• [抜粋]
^^^^

また、各トレーニングステップの後に呼び出されるprogressCallbackもあります。このコールバックを使用して、UIのプログレスバーを更新します。

private let kNumOtherRecordings: Int = 20
private let kNumEpochs: Int = 3

let kUserIndex: Int64 = 1
let kOtherIndex: Int64 = 0

func train(_ trainingData: [Data], progressCallback: @escaping (Double) -> Void) throws {
    let numRecordings = trainingData.count
    var otherRecordings = Array(0..<kNumOtherRecordings)
    for e in 0..<kNumEpochs {
        print("Epoch: \(e)")
        otherRecordings.shuffle()
        let otherData = otherRecordings.prefix(numRecordings)

        for i in 0..<numRecordings {
            let (buffer, wavFileData) = try getDataFromWavFile(fileName: "other_\(otherData[i])")

^^^^

• [提供資料]
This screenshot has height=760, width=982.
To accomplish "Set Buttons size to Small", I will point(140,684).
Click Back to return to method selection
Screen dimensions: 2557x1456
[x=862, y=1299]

^^^^

• [課題]
- 1) 抜粋について次の問いに答えよ。
(a) progressCallbackはいつ呼び出されるか。
(b) kNumEpochsに設定されている値はいくつか。
(c) kUserIndexに設定されている値はいくつか。
- 2) 学習処理のコードを示した抜粋を、最後の行の次から書き継げ。

• [解答]
- 1)
(a) 各トレーニングステップの後
(b) 3
(c) 1

- 2)
            try trainStep(inputData: [trainingData[i], wavFileData], labels: [kUserIndex, kOtherIndex])
            print("finished training on recording \(i)")

            let progress = Double((e * numRecordings) + i + 1) / Double(kNumEpochs * numRecordings)
            progressCallback(progress)
        }
    }

}

トレーニングされたモデルのエクスポート
Section titled “トレーニングされたモデルのエクスポート”

ORTTrainingSessionクラスのexportModelForInferenceメソッドを使用して、トレーニングされたモデルをエクスポートできます。このメソッドは、モデルをエクスポートするパスとモデルの出力名を受け取ります。

ここでは、モデルをアプリケーションのLibraryディレクトリにエクスポートします。エクスポートされたモデルは、推論目的で使用されます。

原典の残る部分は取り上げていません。